D (Eric Martig) observes May (Sam Bianchini, right) chastising the rebellious Anna (Meredith Wheeler, center) |
A sinewy drifter D (played with a nicely modulated charisma by Eric Martig), with past connections to the town, arrives like an earnest version of Maryanne Forrester from True Blood (Michelle Forbes in Season 2). He’s a stranger bearing gifts of booze, hope, and some small scale Sodom and Gomorrah. Pitted opposite against him is the virtuous Pen, who seeks a higher truth. Innocent and impressionable, he declares, “I believe in justice, I believe in the river.” He desires to do what is right, but is weak and corruptible “to the whims of men.”

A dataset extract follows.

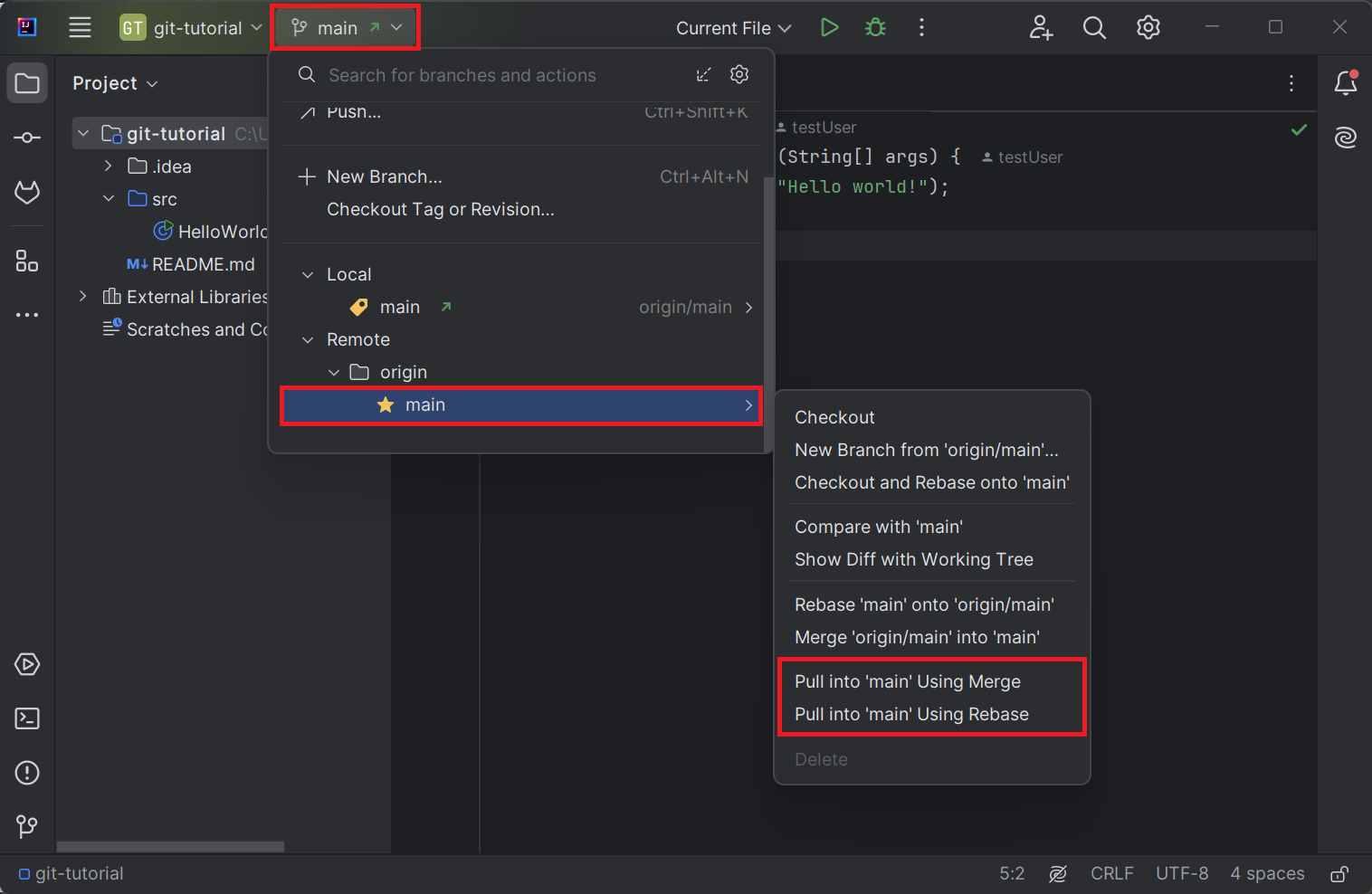Collapse the Local branches section
The height and width of the screenshot is (894, 1372).
pyautogui.click(x=309, y=273)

D (Eric Martig) and Anna (Meredith Walker) kissing |
The cast quite frequently engages in a mass full-body prayer that turns cultish almost immediately. Their characters are preparing for a mysterious curse that robs their young. The present day Thebian residents look like Dust Bowl dwellers, even thought they’re constantly drenched by the rain pouring down on the dystopian town. Clothes are soaked from the downfall, wetness uncomfortably drips like snot from the nose of one actor, and the main subject of conversation is the impending flood. The spiritual conduit Ora often wakes from her somnambulist pensiveness to full-on possession--a spotlight on her suddenly arched back, head sticking up to the heavens. Static noise will emerge and the sound effects will supplement her voice like Mercedes McCambridge inhabiting Linda Blair in The Exorcist. The film-like effect is well produced, and not the audial assault that banging a hammer and metal pails can have within the black box acoustics.

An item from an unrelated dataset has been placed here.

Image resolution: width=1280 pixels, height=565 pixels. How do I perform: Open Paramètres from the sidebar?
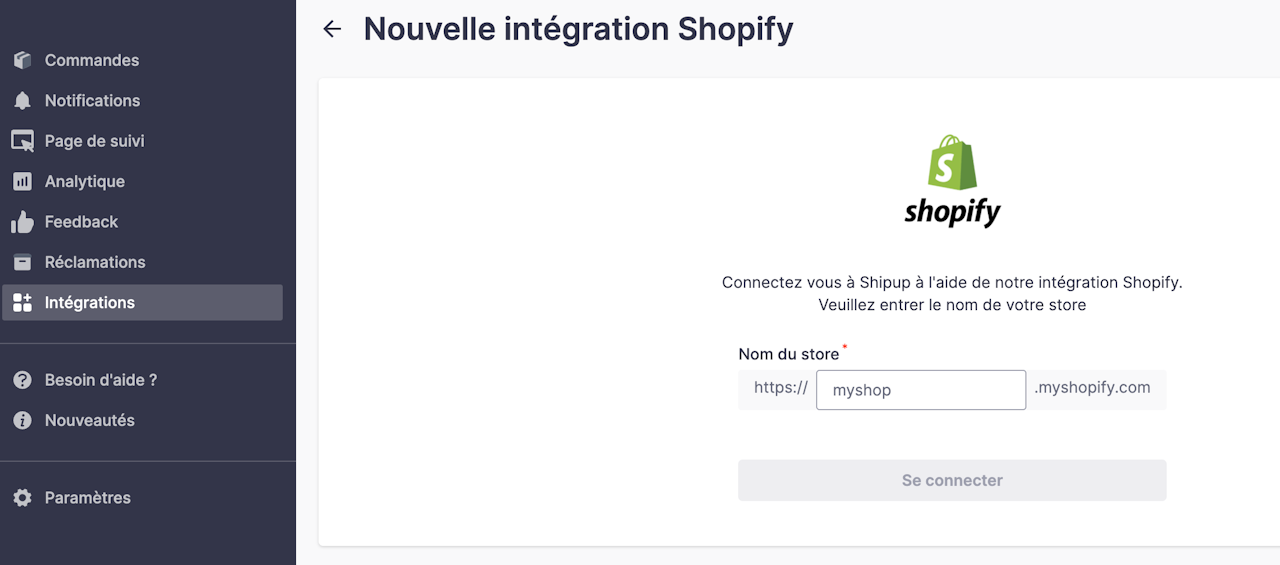click(87, 498)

Sam Bianchini, Meredith Wheeler, Dan Amerman, Eric Martig, Lauren Terilli, Christina Jun, Matt Harbert |
Earth versus water is a frequently visited abstract theme of the play. Dirt and dryness represent a false purity, as water is apocalyptic and redemptive. Mud, of course, becomes the brownish-gray area that strikes fear in the hearts of the Thebians. Garbage and stray materials empty into the decrepit dock this clan calls home. The thrust and house together force the rectangular black box into a diagonal focus. Set designer Tristan Jeffers tacks up old boards and a canvas backdrop minimally depicting the railway Thebes Bridge to accent objects like a swing and door hanging mid-air at the forefront encapsulating an ensuing doom. In another break of the fourth wall, the evocative mise-en-scène spills out onto the cracked Western Avenue sidewalks of Koreatown outside Studio/Stage, which many transients call home on any given day.
Cutie Dan Amerman plays Pen |
The cast fully commits to the gloomy script, slathering themselves in wine-soaked mud, simulating muscide (My own made-up euphemism for rodent murder), as well as heterosex. A pretty hot homoerotic moment awkwardly stops short, with a twist ending that blindly touches on the continuation of the species in this land that science and technology have forgotten. This is a society that has been reset to the stone-age. Their existence is primal (sex, birth, death, etc.) tied up in man-made religious edict. The ritualism of Face of God comes full circle, as the play starts and ends with a canvas body bag. At one point, spirit woman Ora convinces a mortal to, “Fuck the Gods.” Another declares, “I hate this place.” Indeed, I would too. The relentlessly serious tone of the abstruse production is either something you have to see more than once or just skip out on altogether. But, either way, you’re SOL, as the production closed on Saturday, June 2nd.